[Stored data]
-- Opening Marker --

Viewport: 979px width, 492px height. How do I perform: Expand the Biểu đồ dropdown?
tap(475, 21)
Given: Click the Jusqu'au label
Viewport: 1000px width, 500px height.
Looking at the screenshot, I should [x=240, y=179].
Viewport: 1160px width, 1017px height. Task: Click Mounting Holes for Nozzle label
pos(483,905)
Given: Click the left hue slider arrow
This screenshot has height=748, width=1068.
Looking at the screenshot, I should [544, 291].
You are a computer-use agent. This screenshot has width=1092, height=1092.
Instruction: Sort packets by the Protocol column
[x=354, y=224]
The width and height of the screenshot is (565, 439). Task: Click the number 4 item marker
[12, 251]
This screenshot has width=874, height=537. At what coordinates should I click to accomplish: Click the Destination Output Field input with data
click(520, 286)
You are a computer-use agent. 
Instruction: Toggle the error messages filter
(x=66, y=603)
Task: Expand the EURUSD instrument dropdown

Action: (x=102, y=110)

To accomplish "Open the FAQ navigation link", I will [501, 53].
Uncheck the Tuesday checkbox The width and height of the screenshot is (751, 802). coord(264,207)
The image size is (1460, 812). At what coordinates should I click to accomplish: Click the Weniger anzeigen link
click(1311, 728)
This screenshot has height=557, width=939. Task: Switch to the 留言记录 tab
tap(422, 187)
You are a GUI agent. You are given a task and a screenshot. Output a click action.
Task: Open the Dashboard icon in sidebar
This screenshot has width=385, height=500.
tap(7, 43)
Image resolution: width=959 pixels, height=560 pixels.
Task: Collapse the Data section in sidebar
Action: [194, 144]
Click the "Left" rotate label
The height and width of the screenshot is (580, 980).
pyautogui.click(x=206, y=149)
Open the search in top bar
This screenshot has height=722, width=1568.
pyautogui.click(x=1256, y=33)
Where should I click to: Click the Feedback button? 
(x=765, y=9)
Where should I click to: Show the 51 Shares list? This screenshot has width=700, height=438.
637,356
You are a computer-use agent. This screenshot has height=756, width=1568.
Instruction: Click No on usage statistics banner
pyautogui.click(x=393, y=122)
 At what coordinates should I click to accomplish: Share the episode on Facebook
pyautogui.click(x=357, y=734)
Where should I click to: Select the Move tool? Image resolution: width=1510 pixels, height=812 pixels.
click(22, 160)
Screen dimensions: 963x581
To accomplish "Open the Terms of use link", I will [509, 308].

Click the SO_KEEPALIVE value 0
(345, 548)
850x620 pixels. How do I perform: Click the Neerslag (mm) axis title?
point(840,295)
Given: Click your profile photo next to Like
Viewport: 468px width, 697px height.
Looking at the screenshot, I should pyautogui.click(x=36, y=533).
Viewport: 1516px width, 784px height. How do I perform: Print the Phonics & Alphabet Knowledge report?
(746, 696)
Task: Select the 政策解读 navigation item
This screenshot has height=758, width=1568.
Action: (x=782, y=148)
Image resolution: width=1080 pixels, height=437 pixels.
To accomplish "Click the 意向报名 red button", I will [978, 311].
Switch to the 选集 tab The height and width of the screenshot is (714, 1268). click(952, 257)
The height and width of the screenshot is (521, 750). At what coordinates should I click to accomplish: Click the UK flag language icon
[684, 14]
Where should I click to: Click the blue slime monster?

-- Closing Marker --

Problem requirements: Copy only this part of the entries above: the line with "This screenshot has height=748, width=1068.", the line with "Task: Open the Dashboard icon in sidebar", and the lines between, all exactly as written.

Solution:
This screenshot has height=748, width=1068.
Looking at the screenshot, I should [544, 291].
You are a computer-use agent. This screenshot has width=1092, height=1092.
Instruction: Sort packets by the Protocol column
[x=354, y=224]
The width and height of the screenshot is (565, 439). Task: Click the number 4 item marker
[12, 251]
This screenshot has width=874, height=537. At what coordinates should I click to accomplish: Click the Destination Output Field input with data
click(520, 286)
You are a computer-use agent. 
Instruction: Toggle the error messages filter
(x=66, y=603)
Task: Expand the EURUSD instrument dropdown

Action: (x=102, y=110)

To accomplish "Open the FAQ navigation link", I will [501, 53].
Uncheck the Tuesday checkbox The width and height of the screenshot is (751, 802). coord(264,207)
The image size is (1460, 812). At what coordinates should I click to accomplish: Click the Weniger anzeigen link
click(1311, 728)
This screenshot has height=557, width=939. Task: Switch to the 留言记录 tab
tap(422, 187)
You are a GUI agent. You are given a task and a screenshot. Output a click action.
Task: Open the Dashboard icon in sidebar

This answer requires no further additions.